Harald Katzmair in der Tabakfabrik: Innovationsökologien im Zeitalter von Industrie 4.0

©FASresearch

Am Montag, 25.04.2016, ist der prominente Netzwerkanalyst Harald Katzmair, Leiter des Forschungsinstituts FASresearch, in der Tabakfabrik Linz zu Gast. In der Behrens Küche der Tabakfabrik Linz hält er um 18.00 Uhr einen öffentlichen Vortrag zum Thema „Innovationsökologien im Zeitalter von Industrie 4.0“: 

„Ich halte die Linzer Tabakfabrik für eines der spannendsten und bedeutendsten Zukunftsprojekte, die es zurzeit in Österreich gibt.

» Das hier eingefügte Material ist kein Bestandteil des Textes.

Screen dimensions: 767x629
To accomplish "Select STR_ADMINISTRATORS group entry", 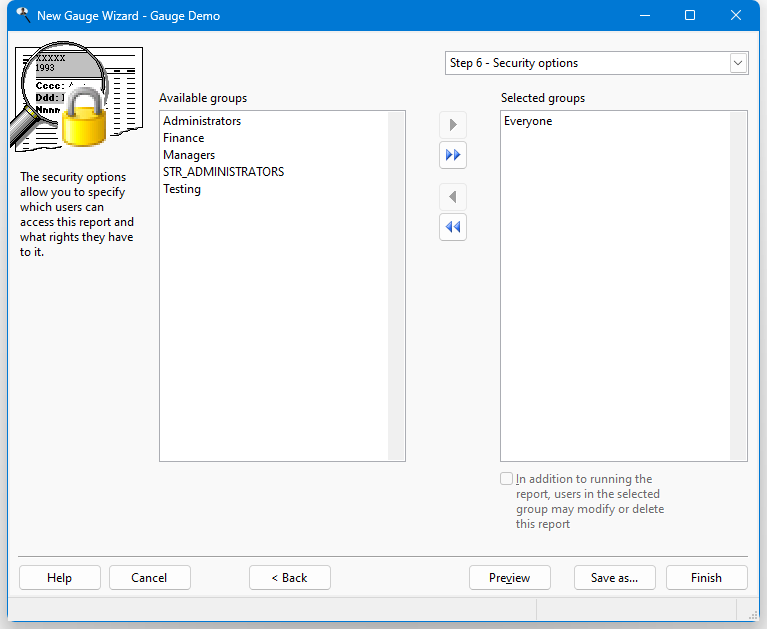I will 223,172.
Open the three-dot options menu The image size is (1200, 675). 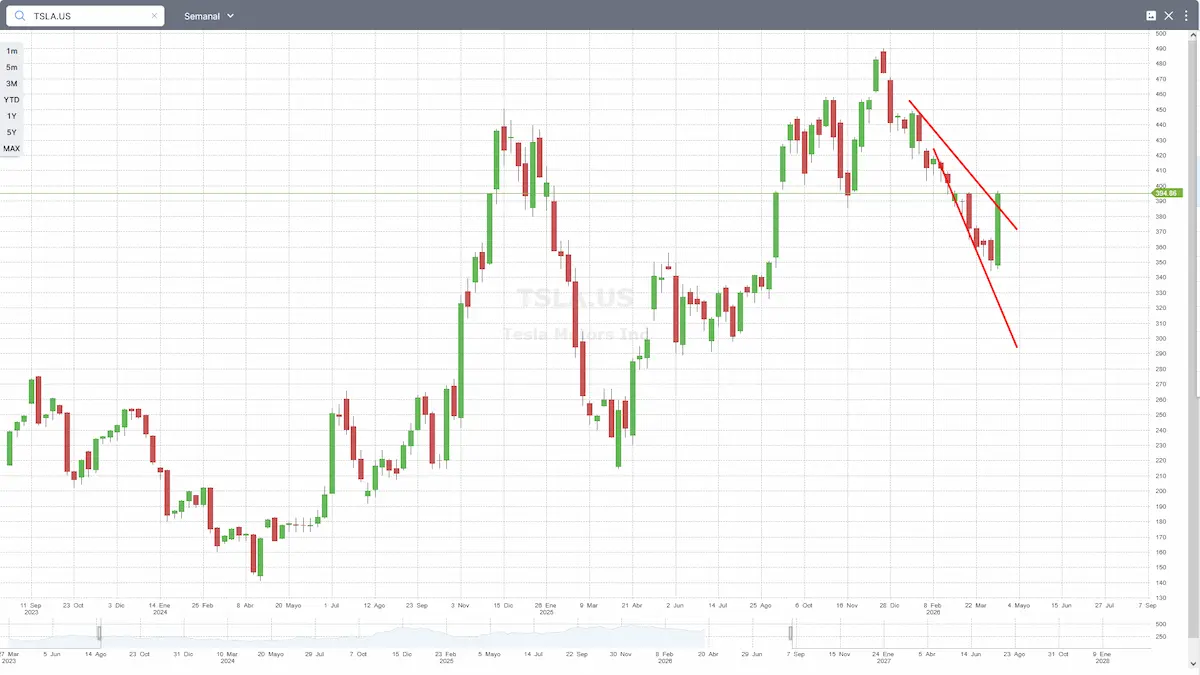(1186, 16)
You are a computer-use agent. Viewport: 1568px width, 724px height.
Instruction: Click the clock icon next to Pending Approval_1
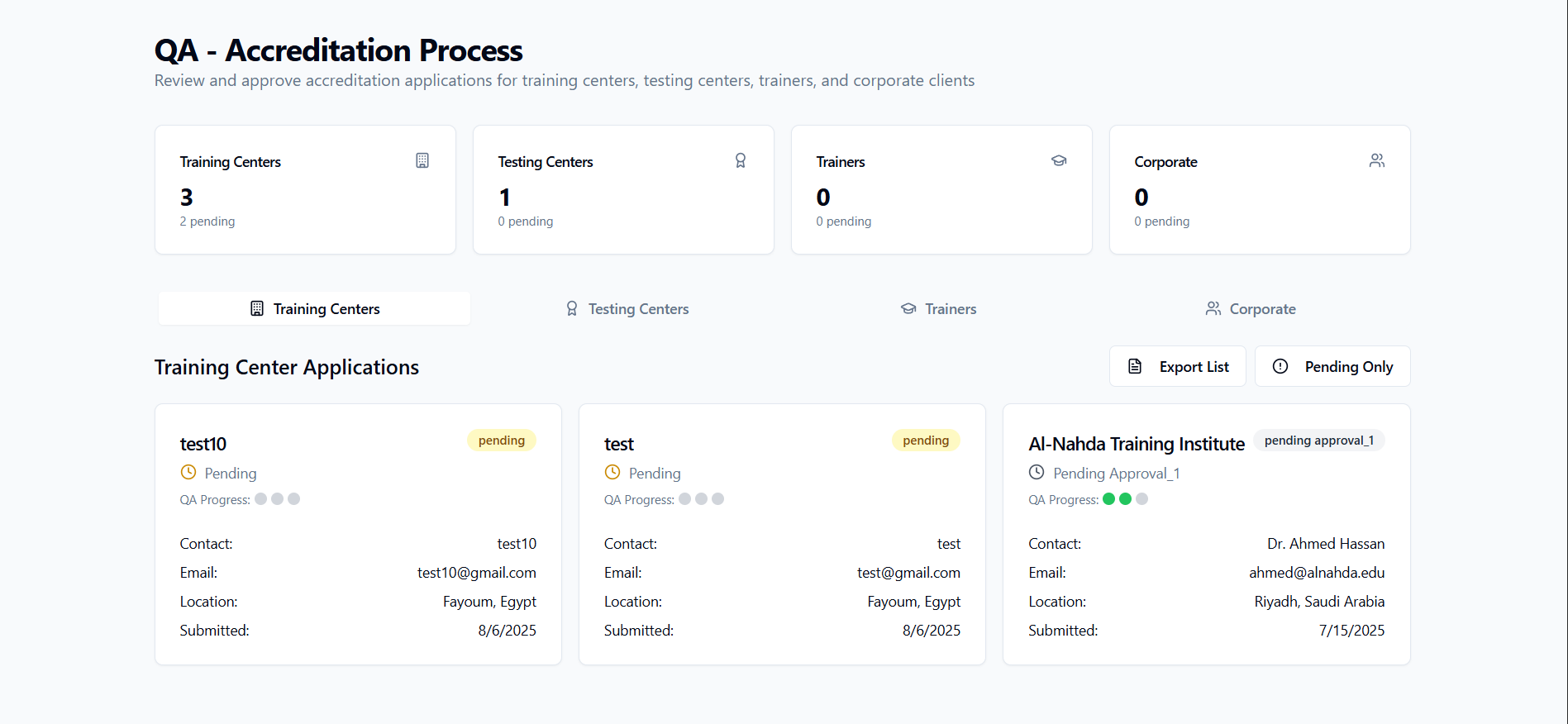coord(1037,473)
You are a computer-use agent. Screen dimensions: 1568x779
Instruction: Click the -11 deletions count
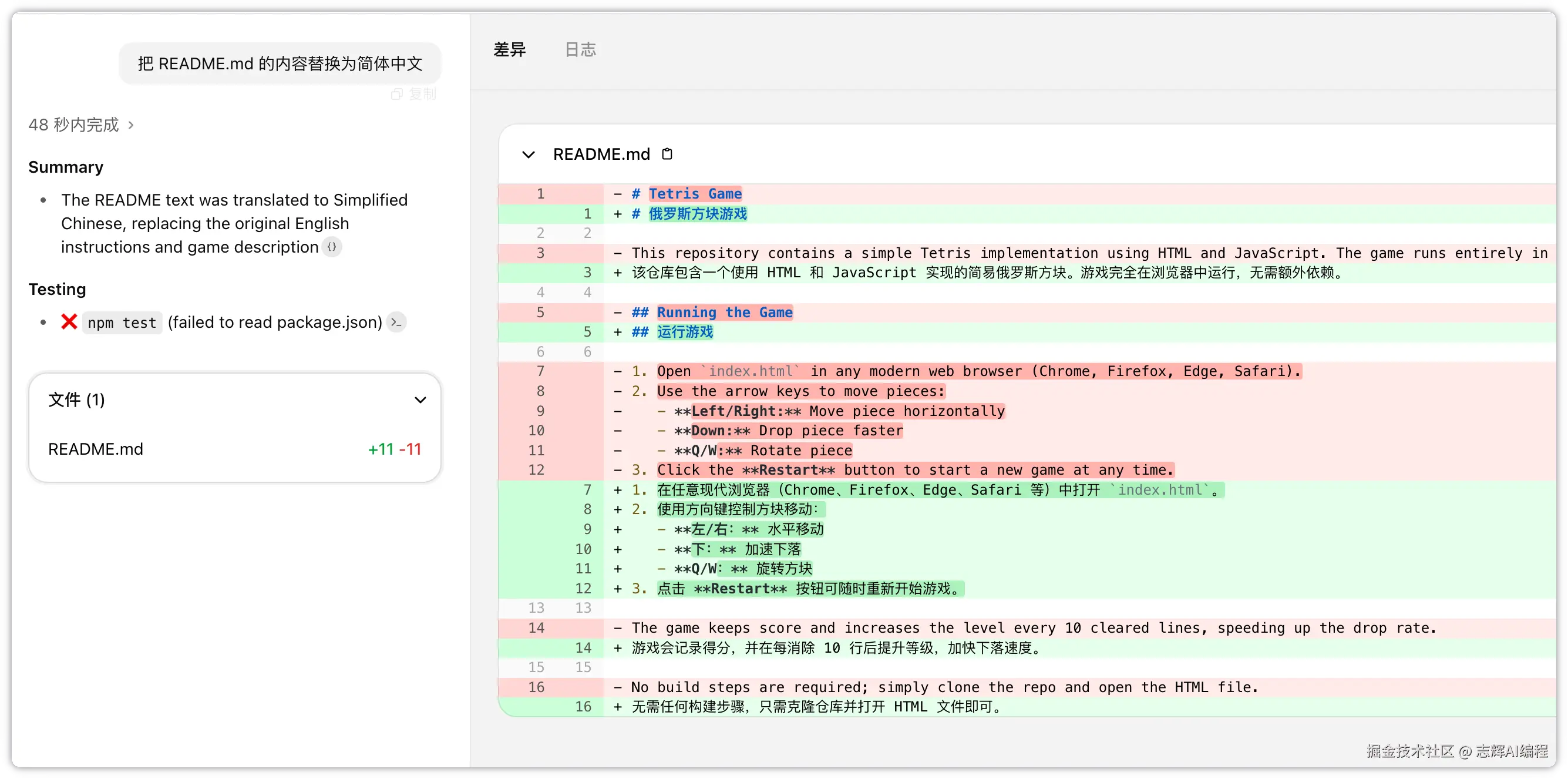point(410,449)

Radikalen Zukunftswarnungen wird hierzulande kaum Gehör geschenkt. Der amerikanische Informatiker und Technologieexperte Eric Schmidt etwa hat während seiner Zeit bei Google prophezeit, dass „all jene Unternehmen, die sich über ihr Produkt oder ihre Technologie definieren, sterben werden. Es werden jene überleben, die sich über ihre Ökologie, über ihre Plattformen definieren.“

Die Linzer Tabakfabrik macht genau das. Sie ist eine Pionierin im Aufbau einer neuen industriellen Ökologie, eines transformativen Experimentier- und Lernfeldes, in dem es nicht nur um die Weiterentwicklung von Wissen und Technologien geht, sondern vor allem um die fundamentale Weiterentwicklung unseres Mind-Sets. Sie setzt sich mit der Frage auseinander, wie wir künftig in einer Industrie-4.0-Welt Innovationsprozesse denken und planen können.

Während die digitale Revolution über Europa hinwegfegt und die „Deathstar Platforms“ (Bill Johnston von Structure3C) aus dem Silicon Valley immer aggressiver das Projekt der „Exponential Disruption“ (Eric Schmidt) verfolgen, bleiben wir hier in Europa mehr und mehr ratlos zurück. Mechatronik und Maschinenbau sind noch immer das industrielle Herzstück Europas; niemand auf der Welt ist auf diesem Gebiet besser. Durch Industrie 4.0 wird diese europäische Kernkompetenz allerdings angegriffen, denn Industrie 4.0 ist kein abgelutschter Marketing-Gag oder bloß ein anderer Name für die Rationalisierung und Robotisierung der Produktion. Es geht hier um nichts Geringeres als um die Umkehrung der Machtverhältnisse.

Das Zusammenwachsen der Material-, Energie-, Logistik- und Informationsnetzwerke ist alles andere als neutral. Die Informationsnetzwerke möchten alle anderen Netzwerke dominieren. Google möchte zwar keine eigenen Autos bauen, sehr wohl aber möchte es die Software des Autos übernehmen und die Dominanzverhältnisse zu den Autoherstellern auf die gleiche Art und Weise umkehren, wie dies bereits mit den Hunderten existierenden Android-Handy-Herstellern geschehen ist. Hier geht es nicht mehr um industrielle „Brick and Mortar Production“, hier geht es um das lukrative Datengeschäft.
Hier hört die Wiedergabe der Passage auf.